Required work ::
Here the job is to print all of the entries below verbatim and leave out any picture.

----- Record excerpts

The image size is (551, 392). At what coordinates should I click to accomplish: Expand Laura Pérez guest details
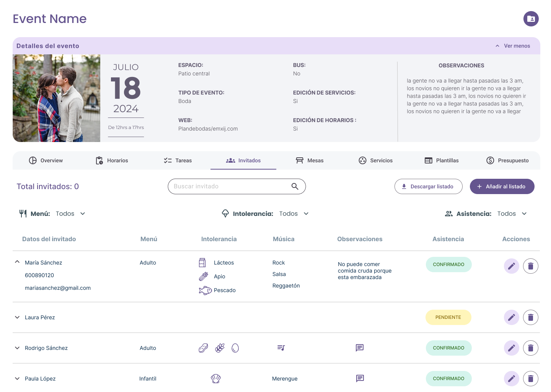[17, 317]
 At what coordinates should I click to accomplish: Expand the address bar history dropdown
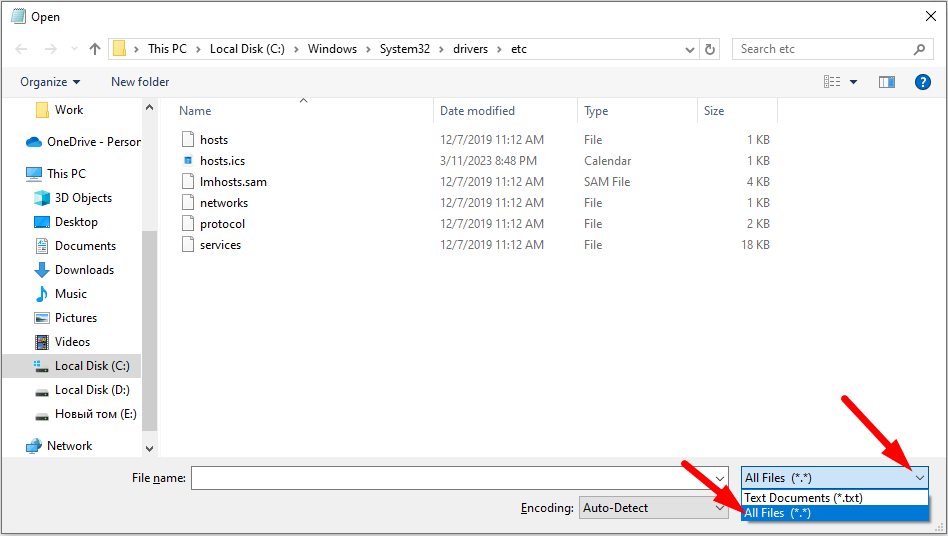tap(690, 49)
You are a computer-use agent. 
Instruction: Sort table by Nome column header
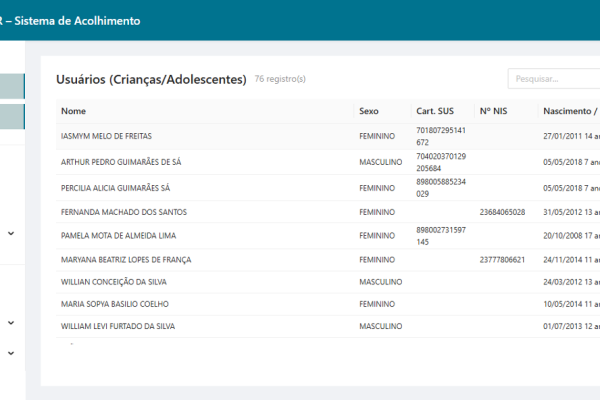tap(74, 111)
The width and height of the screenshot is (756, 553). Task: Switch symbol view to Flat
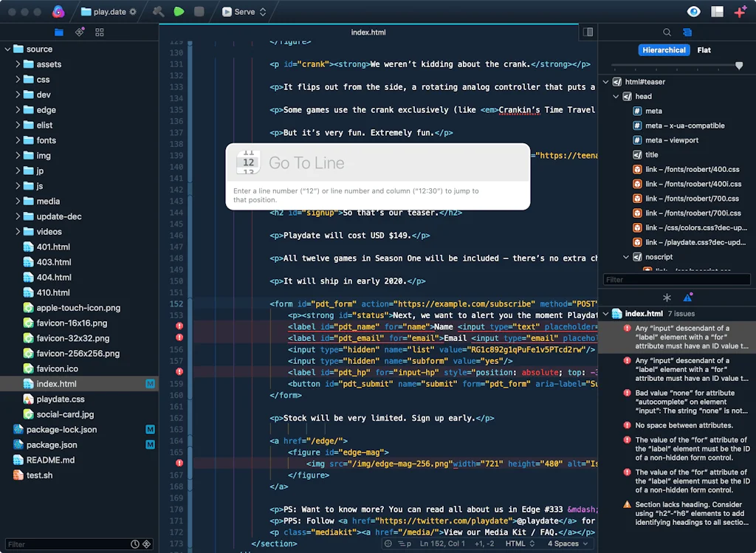(704, 50)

----------

Reply ::
The image size is (551, 392). At what coordinates should I click to accomplish: Expand Laura Pérez guest details
[17, 317]
 At what coordinates should I click to accomplish: Expand the address bar history dropdown
tap(690, 49)
You are a computer-use agent. 
Instruction: Sort table by Nome column header
tap(74, 111)
The width and height of the screenshot is (756, 553). Task: Switch symbol view to Flat
(704, 50)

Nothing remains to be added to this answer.